I use Minefield as my main web browser everyday, and as you guys all probably know, it's the nightly build of Firefox. For those of you who are not using it, I just thought I might show you what's new from the stable versions of Firefox:
I'll update this topic if more changes occur with Minefield.
The key is will it match the speed of Chrome? Out of all the new wave of browsers, IE9 sounds the most interesting with the hardware accelerated graphics.
Then what is the Namoroka build I'm using? In the About it's listed as version 3.6.5 pre. I had the 3.7 Alpha 2 version installed for a while - oh wait - something just occurred to me was that I think you have to manually install those versions each night.

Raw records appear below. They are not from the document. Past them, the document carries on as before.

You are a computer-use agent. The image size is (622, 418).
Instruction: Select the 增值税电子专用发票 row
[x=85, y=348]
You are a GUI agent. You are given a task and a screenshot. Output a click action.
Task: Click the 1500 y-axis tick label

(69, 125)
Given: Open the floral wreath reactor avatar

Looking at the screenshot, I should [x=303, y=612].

Namoroka is 3.6's code name. 3.6.4 is Lorentz (aka out-of-process-plugins). 3.6.5pre...is something after Lorentz, but I don't think it's more than a few bugfixes.
Nightly builds should update each day automatically. If not, set app.update.channel to nightly
Minefield runs plugins as a separate process I guess this was done to prevent badly coded plugins like Flash /Abat from crashing the browser.

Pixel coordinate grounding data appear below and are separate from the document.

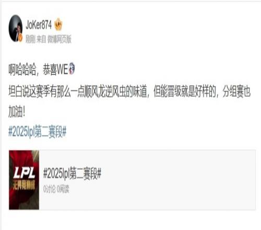Click the 0阅读 read count
The image size is (261, 230).
coord(63,189)
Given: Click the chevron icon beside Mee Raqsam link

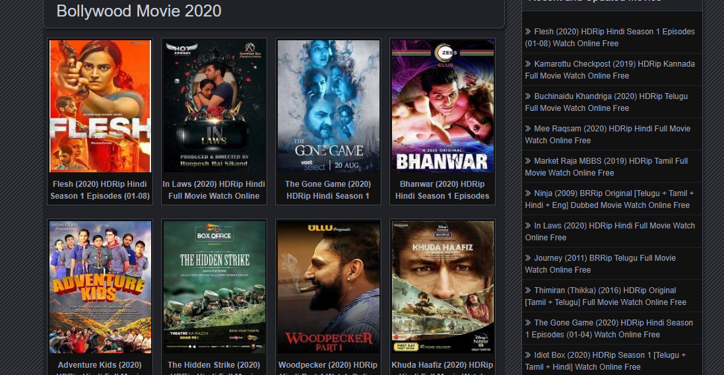Looking at the screenshot, I should pyautogui.click(x=528, y=128).
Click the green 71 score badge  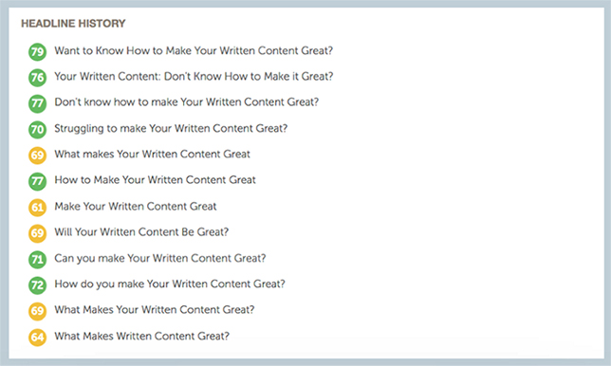(37, 259)
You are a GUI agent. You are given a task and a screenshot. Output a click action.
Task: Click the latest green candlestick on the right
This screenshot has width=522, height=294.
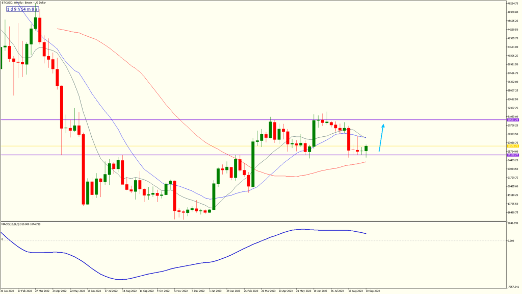[x=366, y=150]
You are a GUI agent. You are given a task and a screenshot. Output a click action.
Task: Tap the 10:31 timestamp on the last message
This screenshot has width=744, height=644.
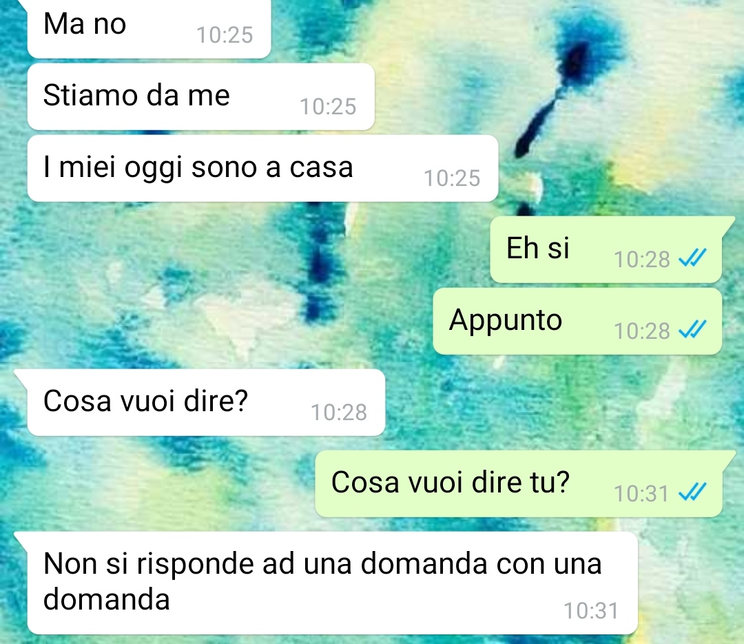tap(591, 611)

Crash protection sounds like a good idea but my experience with Minefield and plugins has been less than favourable to the point of being annoying.
If you visit a Flash infested site like MySpace or you're watching videos then sometimes plugins can become sluggish or unresponsive.

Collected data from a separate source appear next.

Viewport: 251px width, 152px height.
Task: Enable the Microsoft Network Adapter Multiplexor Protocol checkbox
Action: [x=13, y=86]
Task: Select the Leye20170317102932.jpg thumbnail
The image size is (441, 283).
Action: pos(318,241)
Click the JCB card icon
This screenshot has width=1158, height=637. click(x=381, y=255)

For example YouYoube videos will play but sometimes the panel stops responding i.e. cannot stop pause or fast forward (unless I use task manager).
Richard S.
Minefield == nightly builds. Mozilla says " This directory contains precompiled binaries of Firefox. These are NIGHTLY BUILDS. They are completely untested. We don't even know if they start up without crashing."
They won't. I posted a comment about that on the Chromatic Pixel blog, and got told Firefox wasn't to blame but some add-on. Yeah. Like if all users encountering leaks had the same add-on installed.